- Exercise goal
Write out, word for word, the items below from the line containing "8x125 (13, 552)" through the line containing "8x191 (13, 1104)", including both of those lines.

- Data
______________________________

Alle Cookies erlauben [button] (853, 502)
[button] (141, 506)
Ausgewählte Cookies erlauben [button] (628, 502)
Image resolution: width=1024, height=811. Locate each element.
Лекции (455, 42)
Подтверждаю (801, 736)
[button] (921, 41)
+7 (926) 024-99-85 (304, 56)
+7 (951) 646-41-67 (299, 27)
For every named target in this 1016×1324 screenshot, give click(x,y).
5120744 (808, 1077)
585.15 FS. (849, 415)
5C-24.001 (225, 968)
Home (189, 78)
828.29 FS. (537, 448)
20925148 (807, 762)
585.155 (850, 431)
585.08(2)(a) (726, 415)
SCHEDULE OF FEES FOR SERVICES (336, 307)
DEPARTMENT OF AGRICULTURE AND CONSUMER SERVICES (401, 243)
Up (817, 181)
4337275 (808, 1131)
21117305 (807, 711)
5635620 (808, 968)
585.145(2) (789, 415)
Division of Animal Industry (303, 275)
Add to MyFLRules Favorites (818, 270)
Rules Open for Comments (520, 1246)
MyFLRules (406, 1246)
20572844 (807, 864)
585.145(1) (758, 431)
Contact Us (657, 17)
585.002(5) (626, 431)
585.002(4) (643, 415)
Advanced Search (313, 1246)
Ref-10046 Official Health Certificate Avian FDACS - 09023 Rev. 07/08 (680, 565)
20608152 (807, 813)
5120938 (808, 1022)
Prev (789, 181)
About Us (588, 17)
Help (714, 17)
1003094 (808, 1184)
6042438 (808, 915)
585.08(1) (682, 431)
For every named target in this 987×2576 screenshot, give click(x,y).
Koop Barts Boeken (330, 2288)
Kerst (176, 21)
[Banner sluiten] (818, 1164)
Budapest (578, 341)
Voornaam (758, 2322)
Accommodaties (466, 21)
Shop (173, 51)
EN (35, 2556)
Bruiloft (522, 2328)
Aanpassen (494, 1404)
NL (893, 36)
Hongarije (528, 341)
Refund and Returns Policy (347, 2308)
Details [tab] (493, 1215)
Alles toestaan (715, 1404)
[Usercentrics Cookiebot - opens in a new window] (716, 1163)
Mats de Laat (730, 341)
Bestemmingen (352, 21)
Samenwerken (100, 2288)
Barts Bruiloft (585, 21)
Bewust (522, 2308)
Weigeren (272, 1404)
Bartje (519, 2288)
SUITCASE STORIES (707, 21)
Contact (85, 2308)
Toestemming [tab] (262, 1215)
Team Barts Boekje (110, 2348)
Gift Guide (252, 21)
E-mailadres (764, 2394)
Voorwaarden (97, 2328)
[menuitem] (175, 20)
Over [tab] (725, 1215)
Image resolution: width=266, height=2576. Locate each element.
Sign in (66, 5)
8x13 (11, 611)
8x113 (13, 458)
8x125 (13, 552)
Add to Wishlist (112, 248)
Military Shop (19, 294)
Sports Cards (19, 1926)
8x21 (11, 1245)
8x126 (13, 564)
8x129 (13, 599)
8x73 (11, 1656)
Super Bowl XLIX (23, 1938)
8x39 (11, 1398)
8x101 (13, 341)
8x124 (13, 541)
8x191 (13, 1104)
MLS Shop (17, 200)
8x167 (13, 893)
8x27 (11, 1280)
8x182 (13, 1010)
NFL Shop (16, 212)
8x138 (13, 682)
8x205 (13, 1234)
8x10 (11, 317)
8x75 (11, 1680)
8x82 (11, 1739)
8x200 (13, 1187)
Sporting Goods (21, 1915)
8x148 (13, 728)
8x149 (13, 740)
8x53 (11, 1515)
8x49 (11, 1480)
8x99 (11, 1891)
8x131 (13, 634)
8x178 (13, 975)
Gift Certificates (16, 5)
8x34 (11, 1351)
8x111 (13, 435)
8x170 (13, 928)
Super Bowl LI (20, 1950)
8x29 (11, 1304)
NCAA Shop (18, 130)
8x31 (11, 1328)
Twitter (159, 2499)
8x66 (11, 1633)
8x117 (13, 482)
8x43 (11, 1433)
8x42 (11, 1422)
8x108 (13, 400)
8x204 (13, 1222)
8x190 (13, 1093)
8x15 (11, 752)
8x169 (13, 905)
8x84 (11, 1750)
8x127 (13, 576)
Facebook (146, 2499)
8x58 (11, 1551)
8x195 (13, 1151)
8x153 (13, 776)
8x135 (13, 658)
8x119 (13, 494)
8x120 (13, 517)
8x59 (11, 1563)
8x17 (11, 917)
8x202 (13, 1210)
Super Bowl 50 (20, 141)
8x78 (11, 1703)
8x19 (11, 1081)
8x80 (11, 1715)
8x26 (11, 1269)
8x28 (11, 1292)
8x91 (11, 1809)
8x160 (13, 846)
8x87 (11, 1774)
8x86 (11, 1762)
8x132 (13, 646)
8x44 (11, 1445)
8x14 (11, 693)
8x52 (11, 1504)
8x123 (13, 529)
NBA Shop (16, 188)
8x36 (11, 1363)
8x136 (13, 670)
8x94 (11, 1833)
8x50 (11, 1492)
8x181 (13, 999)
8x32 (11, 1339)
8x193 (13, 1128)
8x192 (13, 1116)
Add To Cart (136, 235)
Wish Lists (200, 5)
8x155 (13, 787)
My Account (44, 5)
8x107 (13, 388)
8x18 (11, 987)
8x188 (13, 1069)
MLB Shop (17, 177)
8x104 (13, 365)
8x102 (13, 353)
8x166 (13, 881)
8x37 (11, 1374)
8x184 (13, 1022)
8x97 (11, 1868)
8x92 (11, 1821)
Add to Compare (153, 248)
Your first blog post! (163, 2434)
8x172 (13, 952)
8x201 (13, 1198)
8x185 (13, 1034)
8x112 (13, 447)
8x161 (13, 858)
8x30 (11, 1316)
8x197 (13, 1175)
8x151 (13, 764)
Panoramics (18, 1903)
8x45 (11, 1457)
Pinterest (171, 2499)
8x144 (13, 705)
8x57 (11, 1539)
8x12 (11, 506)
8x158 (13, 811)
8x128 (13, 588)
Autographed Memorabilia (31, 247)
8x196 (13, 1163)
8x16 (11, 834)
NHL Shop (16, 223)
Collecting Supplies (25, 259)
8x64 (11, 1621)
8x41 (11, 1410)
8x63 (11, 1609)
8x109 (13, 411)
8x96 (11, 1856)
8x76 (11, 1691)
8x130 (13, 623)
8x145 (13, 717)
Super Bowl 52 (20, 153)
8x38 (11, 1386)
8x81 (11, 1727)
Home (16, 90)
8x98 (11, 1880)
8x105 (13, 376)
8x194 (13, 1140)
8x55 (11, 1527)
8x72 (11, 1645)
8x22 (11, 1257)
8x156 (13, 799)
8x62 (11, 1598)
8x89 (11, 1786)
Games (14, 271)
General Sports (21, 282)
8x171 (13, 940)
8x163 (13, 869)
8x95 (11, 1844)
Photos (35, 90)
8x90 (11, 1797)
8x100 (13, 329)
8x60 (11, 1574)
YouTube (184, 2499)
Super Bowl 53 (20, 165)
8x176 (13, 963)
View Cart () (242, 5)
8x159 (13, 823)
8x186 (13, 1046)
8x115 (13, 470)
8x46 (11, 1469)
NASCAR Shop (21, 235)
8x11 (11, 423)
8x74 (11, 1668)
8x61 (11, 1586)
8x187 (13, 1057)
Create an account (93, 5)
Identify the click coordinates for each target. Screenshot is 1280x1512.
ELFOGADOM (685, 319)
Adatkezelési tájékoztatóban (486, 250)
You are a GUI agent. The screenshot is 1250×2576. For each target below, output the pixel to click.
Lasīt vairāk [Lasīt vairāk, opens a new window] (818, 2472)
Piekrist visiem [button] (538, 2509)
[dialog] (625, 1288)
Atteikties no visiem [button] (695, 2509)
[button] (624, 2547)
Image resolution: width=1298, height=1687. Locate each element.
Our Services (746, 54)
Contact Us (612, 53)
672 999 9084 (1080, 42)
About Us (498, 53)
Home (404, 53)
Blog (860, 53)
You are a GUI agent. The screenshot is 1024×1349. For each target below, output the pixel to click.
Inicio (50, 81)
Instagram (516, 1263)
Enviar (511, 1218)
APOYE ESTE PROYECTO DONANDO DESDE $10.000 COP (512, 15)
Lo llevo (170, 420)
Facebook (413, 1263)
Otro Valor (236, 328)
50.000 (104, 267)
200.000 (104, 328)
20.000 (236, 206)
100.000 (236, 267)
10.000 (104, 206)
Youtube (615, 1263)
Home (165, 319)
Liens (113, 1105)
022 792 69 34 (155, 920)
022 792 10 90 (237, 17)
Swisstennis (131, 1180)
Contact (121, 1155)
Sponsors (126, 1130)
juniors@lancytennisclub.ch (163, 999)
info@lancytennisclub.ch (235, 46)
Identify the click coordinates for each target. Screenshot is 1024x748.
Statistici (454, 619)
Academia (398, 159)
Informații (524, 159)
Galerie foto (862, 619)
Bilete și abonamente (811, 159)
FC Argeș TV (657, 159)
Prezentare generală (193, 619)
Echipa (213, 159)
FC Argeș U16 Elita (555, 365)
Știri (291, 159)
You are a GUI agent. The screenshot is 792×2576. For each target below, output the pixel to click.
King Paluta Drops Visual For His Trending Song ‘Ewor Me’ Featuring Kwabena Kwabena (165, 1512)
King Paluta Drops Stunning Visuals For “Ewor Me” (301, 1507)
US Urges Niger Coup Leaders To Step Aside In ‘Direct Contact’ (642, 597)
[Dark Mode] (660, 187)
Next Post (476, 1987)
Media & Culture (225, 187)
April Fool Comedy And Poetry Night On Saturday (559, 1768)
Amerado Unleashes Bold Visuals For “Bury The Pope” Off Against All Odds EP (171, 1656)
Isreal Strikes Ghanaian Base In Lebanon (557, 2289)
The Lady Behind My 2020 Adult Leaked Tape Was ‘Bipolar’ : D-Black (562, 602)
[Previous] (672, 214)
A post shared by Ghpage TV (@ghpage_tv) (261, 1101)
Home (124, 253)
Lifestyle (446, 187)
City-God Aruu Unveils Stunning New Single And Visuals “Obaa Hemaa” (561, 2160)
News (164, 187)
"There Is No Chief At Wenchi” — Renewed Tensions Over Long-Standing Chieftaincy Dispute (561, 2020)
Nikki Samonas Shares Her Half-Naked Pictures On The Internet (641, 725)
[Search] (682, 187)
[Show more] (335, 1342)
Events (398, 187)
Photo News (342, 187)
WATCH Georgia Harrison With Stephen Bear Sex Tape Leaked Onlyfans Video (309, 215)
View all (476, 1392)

______________________________

- Output for this exercise
8x125 (13, 552)
Add to Wishlist (112, 248)
Military Shop (19, 294)
Sports Cards (19, 1926)
8x21 (11, 1245)
8x126 (13, 564)
8x129 (13, 599)
8x73 (11, 1656)
Super Bowl XLIX (23, 1938)
8x39 (11, 1398)
8x101 (13, 341)
8x124 (13, 541)
8x191 (13, 1104)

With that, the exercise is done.